Task instructions
In the material below, find the line that contains "The image size is (1231, 693)." and the line that contains "Given: Click the Size 1.05kB label", then write out exactly those two lines and everything between them.

======

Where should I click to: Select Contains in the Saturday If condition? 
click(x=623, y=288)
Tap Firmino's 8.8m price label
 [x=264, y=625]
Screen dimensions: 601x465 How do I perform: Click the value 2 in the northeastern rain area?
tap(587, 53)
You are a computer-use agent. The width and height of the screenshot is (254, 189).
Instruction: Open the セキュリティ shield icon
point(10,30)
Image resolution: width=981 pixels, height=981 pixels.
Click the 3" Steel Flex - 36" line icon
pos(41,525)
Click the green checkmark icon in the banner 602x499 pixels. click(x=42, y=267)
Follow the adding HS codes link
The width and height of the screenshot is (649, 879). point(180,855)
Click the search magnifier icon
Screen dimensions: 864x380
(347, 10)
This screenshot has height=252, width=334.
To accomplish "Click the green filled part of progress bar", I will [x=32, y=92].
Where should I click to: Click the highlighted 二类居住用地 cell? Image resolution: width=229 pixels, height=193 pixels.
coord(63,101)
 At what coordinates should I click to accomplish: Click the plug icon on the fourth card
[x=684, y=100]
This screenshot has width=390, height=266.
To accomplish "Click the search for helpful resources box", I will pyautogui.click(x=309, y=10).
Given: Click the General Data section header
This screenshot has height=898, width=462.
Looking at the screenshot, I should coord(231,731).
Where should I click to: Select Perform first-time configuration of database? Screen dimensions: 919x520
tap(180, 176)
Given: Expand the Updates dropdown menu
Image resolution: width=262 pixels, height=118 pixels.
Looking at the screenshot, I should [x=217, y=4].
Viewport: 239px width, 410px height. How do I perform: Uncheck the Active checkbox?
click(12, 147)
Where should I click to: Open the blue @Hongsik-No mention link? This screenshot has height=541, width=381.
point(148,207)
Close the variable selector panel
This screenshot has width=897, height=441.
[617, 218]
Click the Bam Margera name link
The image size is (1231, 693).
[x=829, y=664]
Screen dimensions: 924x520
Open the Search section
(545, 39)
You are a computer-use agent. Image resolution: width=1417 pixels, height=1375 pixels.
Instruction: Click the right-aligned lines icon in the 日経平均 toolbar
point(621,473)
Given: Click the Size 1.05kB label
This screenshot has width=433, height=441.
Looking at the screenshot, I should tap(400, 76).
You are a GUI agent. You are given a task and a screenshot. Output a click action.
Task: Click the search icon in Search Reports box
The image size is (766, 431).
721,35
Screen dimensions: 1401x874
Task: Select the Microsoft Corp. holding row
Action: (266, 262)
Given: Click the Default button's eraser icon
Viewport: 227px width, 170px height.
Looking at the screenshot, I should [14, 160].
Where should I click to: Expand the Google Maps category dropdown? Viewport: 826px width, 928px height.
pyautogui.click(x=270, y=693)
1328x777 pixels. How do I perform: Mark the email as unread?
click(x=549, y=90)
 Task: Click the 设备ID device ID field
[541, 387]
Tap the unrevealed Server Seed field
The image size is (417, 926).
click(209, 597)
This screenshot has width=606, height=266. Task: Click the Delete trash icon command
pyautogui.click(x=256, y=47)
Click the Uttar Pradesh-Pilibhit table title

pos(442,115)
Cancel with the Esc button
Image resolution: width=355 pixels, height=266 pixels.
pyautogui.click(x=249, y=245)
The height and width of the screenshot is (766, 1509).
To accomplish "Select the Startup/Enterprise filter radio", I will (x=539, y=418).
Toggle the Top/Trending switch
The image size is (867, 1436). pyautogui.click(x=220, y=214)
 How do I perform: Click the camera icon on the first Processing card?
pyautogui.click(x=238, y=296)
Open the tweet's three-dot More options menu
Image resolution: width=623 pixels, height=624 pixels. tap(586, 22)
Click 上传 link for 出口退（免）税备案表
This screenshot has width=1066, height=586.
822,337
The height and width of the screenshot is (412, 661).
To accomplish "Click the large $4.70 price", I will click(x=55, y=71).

======

Response to the task
The image size is (1231, 693).
[x=829, y=664]
Screen dimensions: 924x520
Open the Search section
(545, 39)
You are a computer-use agent. Image resolution: width=1417 pixels, height=1375 pixels.
Instruction: Click the right-aligned lines icon in the 日経平均 toolbar
point(621,473)
Given: Click the Size 1.05kB label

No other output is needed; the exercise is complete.